For an individual who is a U.S. Person because of citizenship or the issuance of a Green Card, gain from the sale of shares in an Indian company will be subject to U.S. tax regardless of physical residence.

India A Non-resident Is Taxed on Indian-Source Income

Indian tax law follows residence-based taxation for Indian tax residents and source-based taxation for non-residents. Income of a non-resident is sourced in India only if the income is received, or deemed to be received, in India or it accrues or arises, or is deemed to accrue or arise, in India.3 "Income deemed to accrue or arise in India" has been defined to include income derived by a non-resident from the transfer of a "capital asset" situated in India. "Capital asset" means property of any kind held by a taxpayer, and hence, shares of an Indian company are regarded as a capital asset situated in India unless the taxpayer is a dealer in securities and the shares are treated as the equivalent of inventory. Therefore, any income derived by a non-resident from the transfer of shares of an Indian company is deemed to accrue or arise in India and, hence, is subject to capital gains tax in India.

Conflict of Laws

Because the capital gain is taxed in the U.S. under concepts of residence-based taxation and, at the same time, the gain is taxed in India under concepts of source-based taxation, each country claims the right to impose tax on the capital gain derived from the sale of the stock of an Indian company by a U.S. Person.

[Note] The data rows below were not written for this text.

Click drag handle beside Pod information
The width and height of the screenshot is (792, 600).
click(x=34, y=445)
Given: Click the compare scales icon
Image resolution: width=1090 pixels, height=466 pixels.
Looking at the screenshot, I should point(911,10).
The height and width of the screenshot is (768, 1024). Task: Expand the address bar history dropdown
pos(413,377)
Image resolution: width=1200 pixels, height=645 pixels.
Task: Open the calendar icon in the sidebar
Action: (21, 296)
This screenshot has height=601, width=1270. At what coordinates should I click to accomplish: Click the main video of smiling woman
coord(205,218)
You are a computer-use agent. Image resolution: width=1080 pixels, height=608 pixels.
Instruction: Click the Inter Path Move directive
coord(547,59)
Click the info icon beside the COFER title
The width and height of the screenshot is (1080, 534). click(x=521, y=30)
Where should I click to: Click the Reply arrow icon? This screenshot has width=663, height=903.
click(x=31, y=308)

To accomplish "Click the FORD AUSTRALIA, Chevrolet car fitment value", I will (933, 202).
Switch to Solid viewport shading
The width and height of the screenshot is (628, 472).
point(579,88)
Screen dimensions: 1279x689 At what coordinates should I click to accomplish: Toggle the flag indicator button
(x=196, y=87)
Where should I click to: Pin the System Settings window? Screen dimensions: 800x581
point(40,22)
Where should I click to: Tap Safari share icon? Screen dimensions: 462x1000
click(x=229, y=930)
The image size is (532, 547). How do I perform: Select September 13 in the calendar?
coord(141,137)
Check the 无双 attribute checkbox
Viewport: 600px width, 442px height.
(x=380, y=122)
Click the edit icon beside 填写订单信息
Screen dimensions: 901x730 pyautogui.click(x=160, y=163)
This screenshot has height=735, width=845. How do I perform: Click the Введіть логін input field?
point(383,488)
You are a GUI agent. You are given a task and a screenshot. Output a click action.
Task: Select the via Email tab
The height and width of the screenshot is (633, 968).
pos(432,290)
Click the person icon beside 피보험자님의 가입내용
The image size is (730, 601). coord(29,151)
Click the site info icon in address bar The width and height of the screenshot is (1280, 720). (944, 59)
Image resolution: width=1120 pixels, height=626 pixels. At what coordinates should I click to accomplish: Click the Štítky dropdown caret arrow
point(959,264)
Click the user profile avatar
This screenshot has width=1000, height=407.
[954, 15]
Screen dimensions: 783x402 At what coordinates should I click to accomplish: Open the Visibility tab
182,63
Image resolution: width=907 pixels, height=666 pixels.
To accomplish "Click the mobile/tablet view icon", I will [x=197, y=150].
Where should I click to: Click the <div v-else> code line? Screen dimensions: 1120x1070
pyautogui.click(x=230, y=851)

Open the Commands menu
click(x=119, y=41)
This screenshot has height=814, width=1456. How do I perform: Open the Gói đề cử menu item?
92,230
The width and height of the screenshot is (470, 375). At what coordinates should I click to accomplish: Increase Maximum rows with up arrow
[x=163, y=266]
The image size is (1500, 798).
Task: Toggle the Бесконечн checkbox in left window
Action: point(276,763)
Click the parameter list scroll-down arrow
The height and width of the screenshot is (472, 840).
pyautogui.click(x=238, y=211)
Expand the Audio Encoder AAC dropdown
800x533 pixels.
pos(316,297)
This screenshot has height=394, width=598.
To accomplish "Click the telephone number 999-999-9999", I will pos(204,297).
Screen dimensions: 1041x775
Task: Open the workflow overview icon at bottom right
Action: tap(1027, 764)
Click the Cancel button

SOURCE OF THE GAIN AFFECTS FOREIGN TAX CREDIT RELIEF

In order to avoid double taxation, U.S. domestic tax law allows a taxpayer to claim a foreign tax credit to reduce the U.S. tax due on the same stream of foreign-source income.4 Domestic law is augmented by the terms of the India-U.S. Income Tax Treaty (the "Treaty").5

Briefly, U.S. tax law allows taxpayers to claim the benefit of the foreign tax credit to reduce the U.S. tax liability on the same gain only if both of the following conditions are satisfied:

  • The income is considered to be foreign-source income under the provisions of U.S. tax law.6
  • The foreign tax is an income tax in the U.S. sense.7

Therefore, U.S. tax law requires another layer of analysis to ascertain whether the Indian income taxes paid on the capital gain on the sale of the stock of an Indian company can reduce the U.S. tax liability on the capital gain.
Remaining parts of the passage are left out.